A typical TOP-C application has the following structure:
 
#include <topc.h>
... define four callback functions for TOPC_master_slave() ...
int main( int argc, char **argv ) {
  TOPC_init( &argc, &argv );
  ...
  TOPC_master_slave( GenerateTaskInput, DoTask, CheckTaskResult,
                     UpdateSharedData )
  ...
  TOPC_finalize();
}

The program above is run with a master process and several slave processes operating with identical command line arguments and identical initial data (SPSD, or Single Program, Single Data). Communication among processes occurs only within the routine TOPC_master_slave(), during which execution can be called SPMD (Single Program, Multiple Data). At the end of TOPC_master_slave(), execution returns to SPSD, although the master process may contain some additional process-private data.

9. `TOP-C' Raw Interface for Parallelizing Sequential Code describes an alternative interface that is often useful for parallelizing existing sequential code. However, for new applications, the standard interface will usually be cleaner.


[ < ] [ > ]   [ << ] [ Up ] [ >> ]         [Top] [Contents] [Index] [ ? ]

3.1.2 Four Callback Functions

In a `TOP-C' application, the programmer defines four callback functions and passes control to the `TOP-C' library through the following command.
 
  TOPC_master_slave(GenerateTaskInput, DoTask, CheckTaskResult,
                    UpdateSharedData);

Pictorially, TOP-C arranges for the flow of control among the four callback functions as follows:
 
      (ON MASTER)      task input
   GenerateTaskInput() ---------->


  task input   (ON A SLAVE)  task output
  -----------> DoTask(input) ----------->


  task output     (ON MASTER)                    action
  -----------> CheckTaskResult(input, output) ----------->


if (action == UPDATE):
  task input, task output      (ON ALL PROCESSES)
  -----------------------> UpdateSharedData(input, output)

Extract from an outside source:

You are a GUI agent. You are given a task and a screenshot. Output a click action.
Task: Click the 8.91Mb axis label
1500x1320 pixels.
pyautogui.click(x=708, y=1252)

[ < ] [ > ]   [ << ] [ Up ] [ >> ]         [Top] [Contents] [Index] [ ? ]

3.1.3 Task Input and Task Output Buffers

A task input or task output is an arbitrary buffer of bytes of type (void *) in `TOP-C'. The task buffers are arbitrary application-defined data structures, which are opaque to `TOP-C'. Note that in ANSI C, a void pointer is compatible with any other pointer type (such as (struct task_input *) and (struct task_output *) in the example below).

Defining Application Task Buffers  
Marshaling (Serialization) and Heterogeneous Architectures  
Marshalgen, a Package for Marshaling  

Defining Application Task Buffers

An application callback function returning a task input or task output must encapsulate it in a function, TOPC_MSG( void *buf, int buf_size ), which is then returned by the callback functions GenerateTaskInput() and DoTask(). TOPC_MSG() internally allocates a copy of buf, and TOP-C later frees the copy automatically. So, buf may be reused by the application program.

 
TOPC_BUF DoTask( struct task_input * inp ) {
  struct task_output outp;
  ...
  outp = ...;
  return TOPC_MSG( &outp, sizeof(outp) );
}

The principle of memory allocation in `TOP-C' is that if an application allocates memory, then it is the responsibility of the application to free that memory. TOPC_MSG() has the further property of copying its buffer argument to a separate `TOP-C' space (using a shallow copy), after which the application can free any memory it allocated. This happens automatically in the above example, since outp is allocated on the stack.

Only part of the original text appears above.